Another problem is once you get into individual cases, the
“evidence” of human trafficking is often a matter of interpretation, and who is
doing the interpretation. Take for
instance the case of Lamyaá Ennassime, a Moroccan girl brought into the country
illegally by her uncle, Abdenasser Ennassime, who owned an espresso stand in
Lakewood, WA and had just acquired his U.S. citizenship. According to the FBI
and local reporting, she was a victim of human trafficking—held a virtual prisoner
in a room the size of a wall closet, and forced into slave labor. That was the
story she told her friends who visited her at the espresso stand, who
subsequently contacted authorities.
Yet Ennassime would eventually be sentenced to community
service and probation—relatively light given the hype surrounding the story. In
an otherwise negative portrayal of the uncle and aunt, an AP story noted that Lamyaá
“came to stay with her aunt and uncle at age 12 in September 2001, with
the understanding that she would help care for their young son and help with
the housework in exchange for lodging and a chance for a good education. She
made breakfast and dinner, did laundry, cleaned the house, and worked weekends
and summers without pay at the espresso stand.” No doubt she was apparently
raised in a strict Muslim way (after all, she was far from her parents who had
certain expectations of her upbringing and safety) that most Americans would
find unbearable; but it is also true that teenagers (especially girls) are
drama queens at that age. Both the uncle
and his wife considered the girl ungrateful. Tonya Ennassime claimed that she
and her husband “had treated Lamyaá lovingly, as their own daughter, and that
they were terribly hurt by her unfounded allegations.” The one “good” that came
out of all of this is that the notoriety gained the girl legal residency in the
country instead of deportation in the care of her family in Morocco—even after
the father traveled half a world away to take her home.

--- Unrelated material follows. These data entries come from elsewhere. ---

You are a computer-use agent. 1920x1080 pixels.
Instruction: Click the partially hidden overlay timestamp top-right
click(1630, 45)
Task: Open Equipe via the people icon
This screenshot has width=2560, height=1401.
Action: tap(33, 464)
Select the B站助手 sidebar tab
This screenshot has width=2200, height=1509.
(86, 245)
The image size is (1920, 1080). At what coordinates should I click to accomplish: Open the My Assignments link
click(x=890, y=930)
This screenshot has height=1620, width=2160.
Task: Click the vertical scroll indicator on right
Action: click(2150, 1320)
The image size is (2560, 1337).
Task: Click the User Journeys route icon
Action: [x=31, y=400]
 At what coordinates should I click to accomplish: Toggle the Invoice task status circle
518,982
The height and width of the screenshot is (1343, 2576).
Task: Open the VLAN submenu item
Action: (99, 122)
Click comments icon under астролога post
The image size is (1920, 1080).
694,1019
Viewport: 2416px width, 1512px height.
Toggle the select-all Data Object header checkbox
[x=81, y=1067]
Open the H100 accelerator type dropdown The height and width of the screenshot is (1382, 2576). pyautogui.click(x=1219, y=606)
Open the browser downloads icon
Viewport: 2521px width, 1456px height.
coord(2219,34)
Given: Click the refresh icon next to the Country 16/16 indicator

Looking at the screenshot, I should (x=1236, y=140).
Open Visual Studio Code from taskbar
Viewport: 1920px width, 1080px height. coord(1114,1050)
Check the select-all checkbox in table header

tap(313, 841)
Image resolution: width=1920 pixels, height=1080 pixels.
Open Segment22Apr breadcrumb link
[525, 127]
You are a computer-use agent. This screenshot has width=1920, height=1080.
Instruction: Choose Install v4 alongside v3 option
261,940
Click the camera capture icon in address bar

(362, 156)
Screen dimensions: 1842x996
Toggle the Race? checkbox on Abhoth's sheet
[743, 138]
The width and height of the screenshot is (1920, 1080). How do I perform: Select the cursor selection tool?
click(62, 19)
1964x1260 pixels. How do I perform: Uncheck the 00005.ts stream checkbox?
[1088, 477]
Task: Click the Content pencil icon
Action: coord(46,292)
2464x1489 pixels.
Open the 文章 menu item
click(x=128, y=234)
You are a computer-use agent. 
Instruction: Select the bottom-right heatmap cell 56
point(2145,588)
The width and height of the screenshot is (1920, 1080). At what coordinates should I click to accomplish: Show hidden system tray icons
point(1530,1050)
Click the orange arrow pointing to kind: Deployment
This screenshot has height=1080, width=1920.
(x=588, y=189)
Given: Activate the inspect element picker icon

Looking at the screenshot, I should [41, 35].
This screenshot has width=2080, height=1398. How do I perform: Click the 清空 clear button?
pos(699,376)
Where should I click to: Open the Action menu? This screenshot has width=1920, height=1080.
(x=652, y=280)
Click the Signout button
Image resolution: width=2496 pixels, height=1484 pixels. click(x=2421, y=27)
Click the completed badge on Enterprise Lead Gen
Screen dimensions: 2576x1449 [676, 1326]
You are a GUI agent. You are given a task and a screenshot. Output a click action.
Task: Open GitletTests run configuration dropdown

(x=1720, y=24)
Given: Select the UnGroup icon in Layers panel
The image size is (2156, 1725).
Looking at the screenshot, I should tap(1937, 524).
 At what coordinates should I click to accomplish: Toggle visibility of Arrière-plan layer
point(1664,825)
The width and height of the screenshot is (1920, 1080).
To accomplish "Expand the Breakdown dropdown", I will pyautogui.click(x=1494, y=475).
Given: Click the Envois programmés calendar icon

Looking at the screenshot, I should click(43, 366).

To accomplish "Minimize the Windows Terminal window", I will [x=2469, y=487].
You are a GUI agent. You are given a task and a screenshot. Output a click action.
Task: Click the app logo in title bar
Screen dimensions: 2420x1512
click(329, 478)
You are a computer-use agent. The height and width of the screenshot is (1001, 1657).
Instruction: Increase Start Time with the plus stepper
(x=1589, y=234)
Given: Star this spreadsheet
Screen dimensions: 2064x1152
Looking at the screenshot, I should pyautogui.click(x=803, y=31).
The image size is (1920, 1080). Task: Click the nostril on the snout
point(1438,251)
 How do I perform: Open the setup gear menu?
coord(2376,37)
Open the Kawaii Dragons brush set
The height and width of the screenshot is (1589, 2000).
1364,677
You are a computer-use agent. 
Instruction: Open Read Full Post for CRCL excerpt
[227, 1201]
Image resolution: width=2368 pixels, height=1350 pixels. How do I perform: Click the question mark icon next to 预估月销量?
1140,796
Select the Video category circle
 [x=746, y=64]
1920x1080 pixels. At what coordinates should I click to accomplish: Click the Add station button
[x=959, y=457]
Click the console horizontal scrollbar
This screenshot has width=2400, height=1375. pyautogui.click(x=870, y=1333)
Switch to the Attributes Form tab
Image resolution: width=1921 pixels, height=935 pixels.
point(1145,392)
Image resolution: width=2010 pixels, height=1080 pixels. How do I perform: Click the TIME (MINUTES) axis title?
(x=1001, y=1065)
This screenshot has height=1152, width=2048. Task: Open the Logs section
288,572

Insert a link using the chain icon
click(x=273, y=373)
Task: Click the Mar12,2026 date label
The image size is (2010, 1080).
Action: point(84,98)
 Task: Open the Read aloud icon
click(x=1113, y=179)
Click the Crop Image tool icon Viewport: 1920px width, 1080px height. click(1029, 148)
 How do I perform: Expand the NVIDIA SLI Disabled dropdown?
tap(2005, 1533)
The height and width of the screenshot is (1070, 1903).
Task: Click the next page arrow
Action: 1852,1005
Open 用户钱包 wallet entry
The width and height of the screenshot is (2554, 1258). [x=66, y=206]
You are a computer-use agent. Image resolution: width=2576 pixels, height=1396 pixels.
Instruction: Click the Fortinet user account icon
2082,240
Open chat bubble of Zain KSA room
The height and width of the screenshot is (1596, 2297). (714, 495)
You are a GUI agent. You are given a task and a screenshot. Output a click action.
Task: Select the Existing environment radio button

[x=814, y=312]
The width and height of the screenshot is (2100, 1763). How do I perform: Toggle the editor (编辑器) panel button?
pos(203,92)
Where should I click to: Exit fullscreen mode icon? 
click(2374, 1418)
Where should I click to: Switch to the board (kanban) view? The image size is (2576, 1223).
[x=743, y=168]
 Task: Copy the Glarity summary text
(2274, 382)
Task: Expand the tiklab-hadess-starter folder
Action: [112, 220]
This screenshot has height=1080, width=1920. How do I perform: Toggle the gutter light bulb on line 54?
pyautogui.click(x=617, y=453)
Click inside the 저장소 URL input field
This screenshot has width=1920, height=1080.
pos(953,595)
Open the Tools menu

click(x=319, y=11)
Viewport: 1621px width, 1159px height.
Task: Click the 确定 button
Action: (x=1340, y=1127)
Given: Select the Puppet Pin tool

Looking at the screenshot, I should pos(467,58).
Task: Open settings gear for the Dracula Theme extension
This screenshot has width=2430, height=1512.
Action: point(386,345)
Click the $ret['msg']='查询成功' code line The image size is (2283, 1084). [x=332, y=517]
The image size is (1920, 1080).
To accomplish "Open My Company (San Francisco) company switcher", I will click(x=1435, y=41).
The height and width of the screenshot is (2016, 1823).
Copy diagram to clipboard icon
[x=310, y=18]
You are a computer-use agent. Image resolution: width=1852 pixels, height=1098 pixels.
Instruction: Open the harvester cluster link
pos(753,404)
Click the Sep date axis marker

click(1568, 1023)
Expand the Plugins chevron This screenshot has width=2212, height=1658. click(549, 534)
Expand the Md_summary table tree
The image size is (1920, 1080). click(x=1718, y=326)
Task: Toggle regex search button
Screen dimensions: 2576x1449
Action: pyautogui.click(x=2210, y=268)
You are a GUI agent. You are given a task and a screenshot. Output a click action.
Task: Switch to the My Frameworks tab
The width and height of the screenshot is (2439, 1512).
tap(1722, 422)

I’m not one of those masochists, self-flagellants or
misandrists who doesn’t question deliberately inflated numbers used for
exploitation purposes, especially in regard to gender politics. Remember the
CDC report last year on intimate partner violence that not only showed that men
reported to be the victim of various forms of domestic violence nearly as often
as women, but in the previous 12 months 25
percent more men than women reported being the victim of domestic violence. Yet
the media only reported on sexual assault figures, and completely ignored the
people who are more legitimately the silent victims in this society.